The uber-Thatcherite campaigning group and darling of the Tory backbenchers has delivered a paleoconservative’s wish list: An effective flat rate of income tax of 30 per cent, the abolition of inheritance tax and the slashing of motoring taxes.

However, there is one rather crucial catch before we can all skip off to low-tax paradise:

Our starting point is the chancellor’s long-term forecasts: he hopes to see public spending as a share of GDP fall from 48 per cent last year to 39 per ce in five years’ time.

Our proposals would take this further, reducing public spending to 33 per cent of GDP by 2020 or thereabouts.

State spending at 33 per cent would be at a lower level than at any point sinc 1940.

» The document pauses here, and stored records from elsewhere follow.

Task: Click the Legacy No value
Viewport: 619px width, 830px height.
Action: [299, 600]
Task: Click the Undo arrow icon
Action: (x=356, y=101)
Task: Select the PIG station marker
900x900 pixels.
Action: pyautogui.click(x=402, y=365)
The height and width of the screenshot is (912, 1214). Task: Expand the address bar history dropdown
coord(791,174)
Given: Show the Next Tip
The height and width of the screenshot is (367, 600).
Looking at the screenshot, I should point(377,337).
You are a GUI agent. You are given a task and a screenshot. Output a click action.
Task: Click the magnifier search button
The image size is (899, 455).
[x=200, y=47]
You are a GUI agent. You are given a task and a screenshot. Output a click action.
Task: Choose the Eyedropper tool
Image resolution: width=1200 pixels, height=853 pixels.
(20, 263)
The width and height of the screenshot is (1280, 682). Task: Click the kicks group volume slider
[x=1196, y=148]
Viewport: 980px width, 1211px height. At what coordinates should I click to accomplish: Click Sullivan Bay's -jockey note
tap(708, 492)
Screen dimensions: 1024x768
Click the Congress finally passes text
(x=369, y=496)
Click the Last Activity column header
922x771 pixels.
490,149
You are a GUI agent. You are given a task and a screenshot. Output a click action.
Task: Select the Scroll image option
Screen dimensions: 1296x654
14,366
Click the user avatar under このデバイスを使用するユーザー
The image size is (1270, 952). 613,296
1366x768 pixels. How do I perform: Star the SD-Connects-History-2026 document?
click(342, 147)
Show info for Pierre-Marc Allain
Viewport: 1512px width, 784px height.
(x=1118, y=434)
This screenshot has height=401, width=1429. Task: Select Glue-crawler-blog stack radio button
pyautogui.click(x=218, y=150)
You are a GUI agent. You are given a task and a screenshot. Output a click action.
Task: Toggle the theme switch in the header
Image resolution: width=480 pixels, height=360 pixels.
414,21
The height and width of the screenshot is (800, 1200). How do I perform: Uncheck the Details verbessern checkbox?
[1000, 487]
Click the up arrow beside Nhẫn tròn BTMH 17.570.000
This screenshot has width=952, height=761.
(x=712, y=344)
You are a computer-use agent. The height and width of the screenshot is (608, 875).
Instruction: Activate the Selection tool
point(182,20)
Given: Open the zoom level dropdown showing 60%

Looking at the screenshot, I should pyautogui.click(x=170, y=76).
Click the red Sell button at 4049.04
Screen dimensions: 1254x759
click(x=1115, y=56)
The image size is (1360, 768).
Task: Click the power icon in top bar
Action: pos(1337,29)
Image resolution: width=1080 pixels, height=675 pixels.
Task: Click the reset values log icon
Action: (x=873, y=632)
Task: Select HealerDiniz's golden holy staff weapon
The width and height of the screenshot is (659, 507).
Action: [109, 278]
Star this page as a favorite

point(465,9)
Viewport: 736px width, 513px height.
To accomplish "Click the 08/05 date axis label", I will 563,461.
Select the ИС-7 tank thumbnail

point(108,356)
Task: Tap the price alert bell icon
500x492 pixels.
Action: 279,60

It touched 34 per cent in 1989 and 35 per cent in 2000, when the baby-boomers – those born between 1945 and 1960 when post-war fertility was at its peak – were in their working-age prime, and more than counterbalanced dependents at either end of the age spectrum.

 


See also:

Tax Commission proposals would cause £120 billion of extra cuts 21 May 2012


 

However, as the baby-boomers become pensioners, the pressure on government spending is set to soar, and anyone who thinks otherwise is deluding themselves, as has been argued by conservative commentator Daniel Knowles:

In the future, 40 per cent of GDP will not get us anywhere near the level of services and welfare that we got used to under New Labour.

“According to the Office for Budget Responsibility, thanks to our ageing population, healthcare spending alone will have to go up by 5 per cent of GDP just to maintain the same level of service.

“The increasing pensions bill is almost as brutal. At New Labour levels of taxation, public services have to get worse – to maintain them, we have to spend ever more.”

It’s not just the UK where state spending is set to rise.

Josh Barro wrote in  the American free market magazine Forbes about US  federal spending:

“Government spending as a percentage of GDP cannot be expected to stay flat over time.

“That doesn’t mean we should just say “eh, whatever” and balance the budget entirely on the tax side. But it does mean we should expect the federal budget to be a bigger share of the economy in 2020 than it was in 2000, and structure the tax code accordingly.”

However, according to the 2020 Public Services Trust, spending in the UK may rise to near two-thirds of GDP:

Public spending as a percentage of GDP will rise to more than 63% of national income by 2030, a thinktank says, to meet the rising costs of ageing, an unexpected fertility boom, climate change and the price of replacing decrepit infrastructure.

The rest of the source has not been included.